VARESE – «Fai attenzione. Sono madide per te». E qualora il messaggio non fosse abbastanza esplicito a chiarire il concetto c’è il “supporto” sul quale è stato vergato: un paio di mutandine da signora. Quegli slip infilati nella cassetta delle lettere dell’oggetto del desiderio di una quarantenne non ricambiata sono stati l’epilogo di una vicenda durata quasi due anni e iniziata ad una fiera di settore dedicata a prodotti per animali. Sia lei, la stalker, rinviata a giudizio ieri con l’accusa di
atti persecutori, sia lui, la vittima, sono rappresentanti dei prodotti di questo segmento di mercato. I due a quella fiera si conoscono per la prima volta. Tra una selezione di croccantini e un’esposizione di guinzagli scambiano quattro chiacchiere tra colleghi. Tutto normale, se non per il dettaglio che lei, a quanto pare, si invaghisce dell’uomo, suo coetaneo, purtroppo non richiamata. L’incontro è datato 2012. Nell’occasione i due colleghi si scambiano anche i numeri di cellulare. Poi ognuno va per la sua strada.
La donna, però, quell’incontro non riesce proprio a dimenticarlo. E inizia a chiamare il collega, a mandargli messaggi. Ad invitarlo ad uscire, a vedersi.
Lui, stando a quanto dichiarato la vittima assistita dall’avvocato , ha sempre rifiutato quelle avance.
Per un anno circa la donna si barcamena tra rifiuti e delusioni. Ma è nel 2013 che compie lo scatto di qualità trasforma dosi, per l’accusa, da ammiratrice insistente a stalker. Telefonate e messaggini aumentano di numero e diventano via via più espliciti. Si alternano profferte amorose a insulti.

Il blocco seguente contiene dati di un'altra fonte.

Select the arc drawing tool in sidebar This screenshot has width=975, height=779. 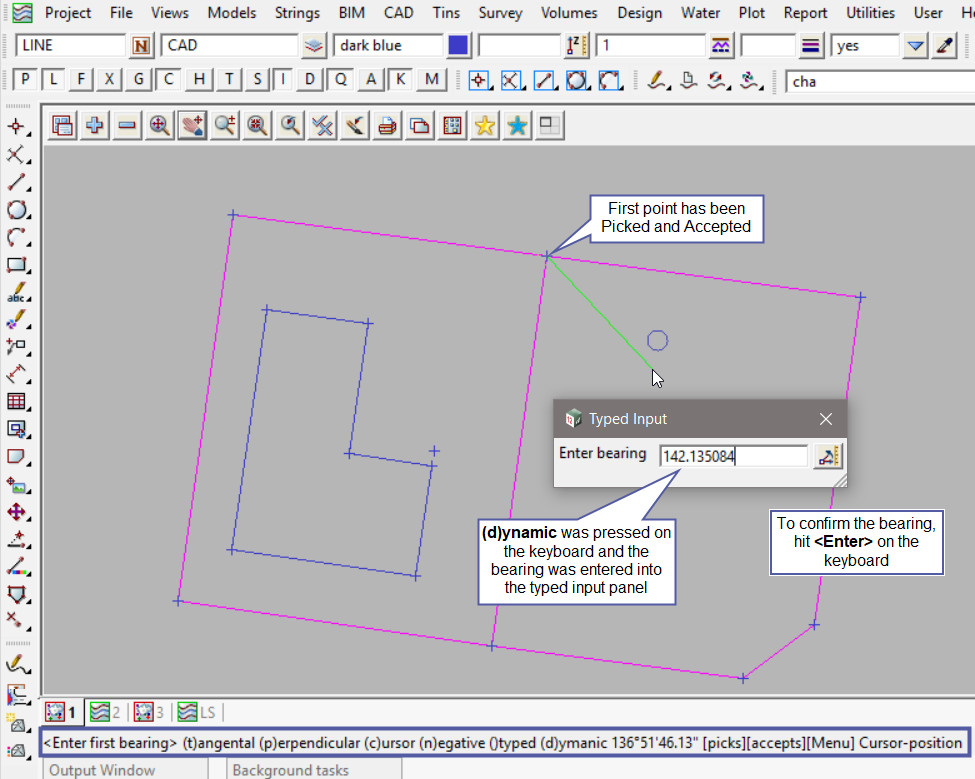(x=16, y=238)
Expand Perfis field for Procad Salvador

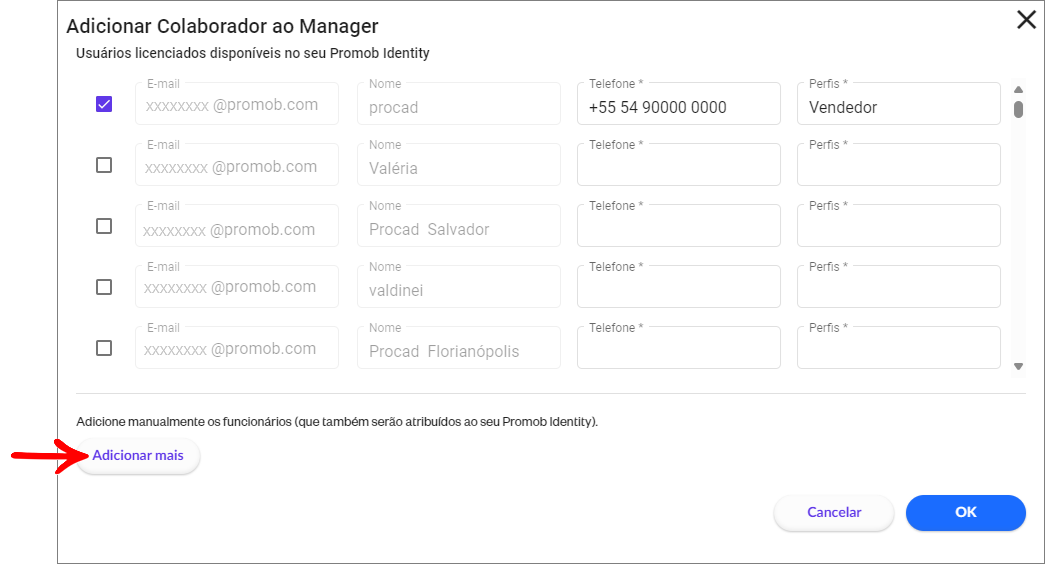tap(899, 226)
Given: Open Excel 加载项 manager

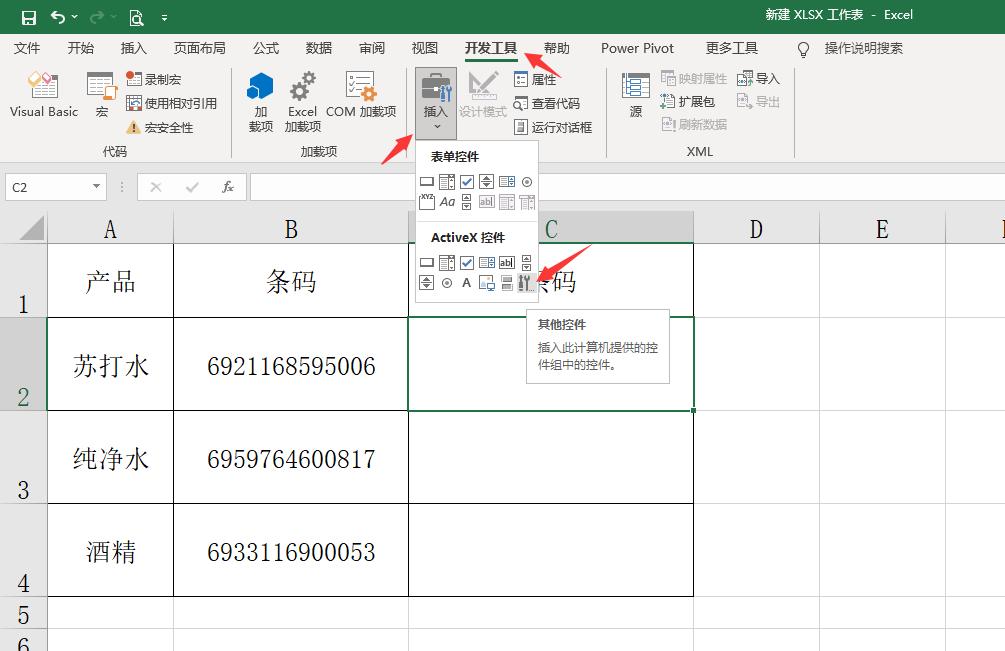Looking at the screenshot, I should [x=302, y=100].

L’uomo si ritrova la spasimante anche sotto casa e, contestualmente, iniziano ad arrivare quelle e mail particolari. La vittima riceve in via telematica delle fotografie molto particolari.
Fotografie che ritraggono la spasimante completamente nuda in pose osé e molto spinte.
A quel punto il quarantenne non ne può più. Secondo quanto ha dichiarato in sede di denuncia la sua vita era stata stravolta da questa donna la cui ossessiva presenza gli creava ansia.
L’ammiratrice era ovunque e lui non si sentiva affatto lusingato anche perché, sempre stando a quanto dichiarato, non aveva mai avuto e mai avrebbe avuto interesse per la collega.
Al telefono, sul pc o per strada. La donna viene ammonita dal questore di Varese. È il primo avvertimento. Deve lasciare perdere la vittima, deve smettere di molestarlo, perché a suo carico c’è già una denuncia. Lei non desiste. Non desiste affatto. E continua con quel comportamento che la vittima trova non più fastidioso ma addirittura molesto. Lui, sempre secondo quanto ha dichiarato, continua a rifiutarla.
Non ne vuole più sapere, non vuole più vederla o sentirla. La vittima segnala che l’ammonimento non è servito a nulla.
E a fronte della nuova denuncia scatta un provvedimento restrittivo per la stalker: per la donna c’è il divieto di avvicinarsi al quarantenne.
La risposta sono quelle mutandine con quel messaggio così intimo quanto spudorato a corredo del cadeau lasciato nella cassetta delle lettere dell’uomo. Ieri il gup di Varese ha disposto il rinvio a giudizio per la quarantenne. Affronterà il processo in sede di dibattimento.
La prima udienza è fissata per il prossimo primo febbraio. In quella sede la donna potrà raccontare la propria versione dell’accaduto. A quanto pare la quarantenne ha sempre negato di aver molestato il collega in preda ad una passione a senso unico.